How to do this generically so that we have an interop model once
and for all, rather than just an interop model for memcpy
?
We need to map Low* arrays to concrete Vale address ranges
Assume the existence of a function that given a (small) list of disjoint Low* arrays, computes concrete Vale addresses for them
let arrays = l:list (array u8) { //at most 2^16 disjoint or equal arrays
length l < 2^16 /\
forall a1 a2. a1 `mem` l /\ a2 `mem` l ==>
a1 == a2 \/ a1 `disjoint` a2
}
assume
val addrs (ars:arrays) : m:(a:array u8 { a in ars } -> nat64 {
//the whole array is mapped to a valid sequence of concrete addresses
(forall a in ars. valid_range (m a, m a + a.length)) /\
//disjoint arrays are mapped to disjoint concrete addresses
(forall (a1 in ars) (a2 in ars). a1 `disjoint` a2 ==>
disjoint_ranges (m a1, m a1 + a1.length) (m a2, m a2 + a2.length))
}
Given an addrs ars
one can implement a bidirectional map
down
and up
between Low* Memory.mem
to a Vale heap_t
, with
the following signature capturing:
Vale programs can only access addresses that correspond to the live Low* arrays passed to it
All live arrays in Low* mem are accurately layed out in Vale memory (i.e., arrays are contiguous)

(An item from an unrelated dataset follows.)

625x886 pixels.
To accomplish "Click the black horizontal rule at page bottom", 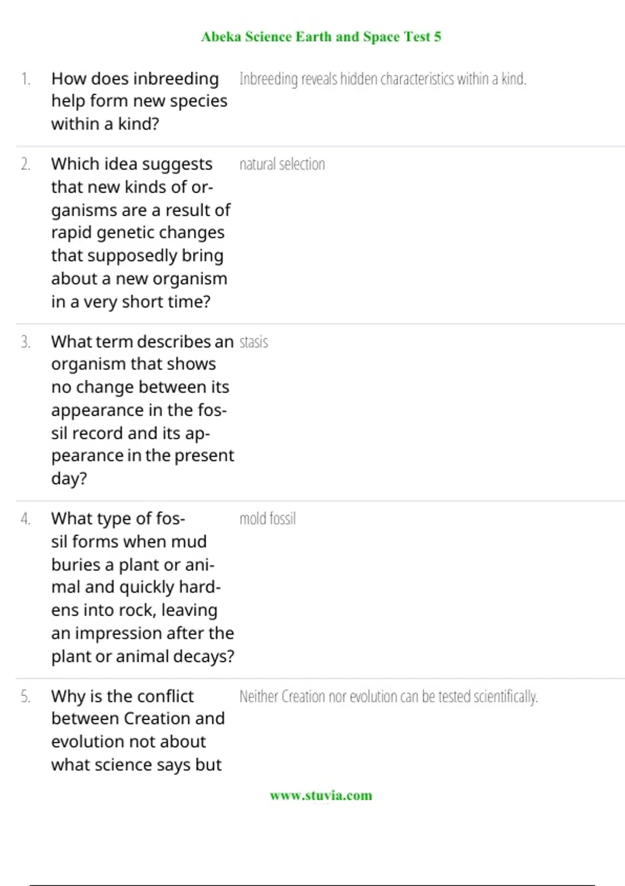I will pos(313,885).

val down (ars:arrays) (m:mem) : h:heap_t
val up (ars:arrays) (m0:mem) (h:heap_t{domain h == domain (down ars m0)}) : mem
In reality, also accounts for layout of structured types, e.g., machine integers with endianness
let max_args = if IA.win then 4 else 6
let register_of_arg_i (i:nat{i < max_args}) : reg =
if IA.win then //windows calling convention
match i with
| 0 -> Rcx | 1 -> Rdx | 2 -> R8 | 3 -> R9
else
match i with
| 0 -> Rdi | 1 -> Rsi | 2 -> Rdx | 3 -> Rcx | 4 -> R8 | 5 -> R9
Populate the initial register file
let registers_of_args (args:list nat64{length args < max_args}) regs =
List.fold_left
(fun (regs, i) a -> Regs.upd regs (register_of_arg_i i) a, i + 1)
(regs, 0)
args
In reality, also account for spilling arguments on the stack etc.

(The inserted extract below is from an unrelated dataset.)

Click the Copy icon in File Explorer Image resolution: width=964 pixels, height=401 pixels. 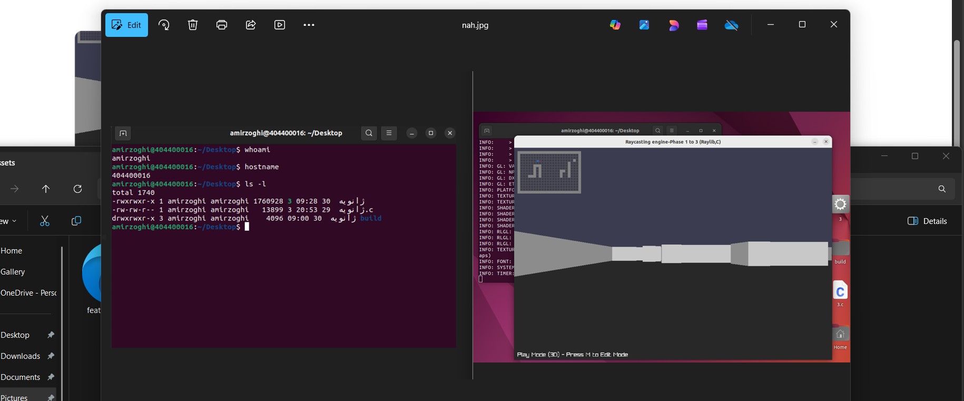[76, 221]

val init_regs (m:mem) : regs_t
let create_initial_vale_state (m0:mem) (dst src:array u8) =
let ars = [dst;src] in
let vale_addrs = List.map (addrs ars) ars in
let regs = registers_of_args vale_addrs (init_regs m0) in
let h0 = down ars m0 in
{ regs = regs;
heap = h0;
stack = ...;
flags = ...; }
let create_final_lowstar_memory m0 s1 dst src = up [dst;src] m0 s1.heap
memcpy64
: What here is specific to memcpy64
?
let memcpy64 dst src =
let m0 = ST.get () in (* Get the initial Low* memory *)
let s0 = create_initial_vale_state m0 dst src in (* Build a Vale machine state *)
let s1, f = memcpy64_correct s0 in (* Use the Vale correctness proof to compute the final Vale state *)
ST.put (create_final_lowstar_memory m0 s1 dst src) in (* Read back the final Low* memory *)
s1.regs.[Rax] (* Return the value of Rax *)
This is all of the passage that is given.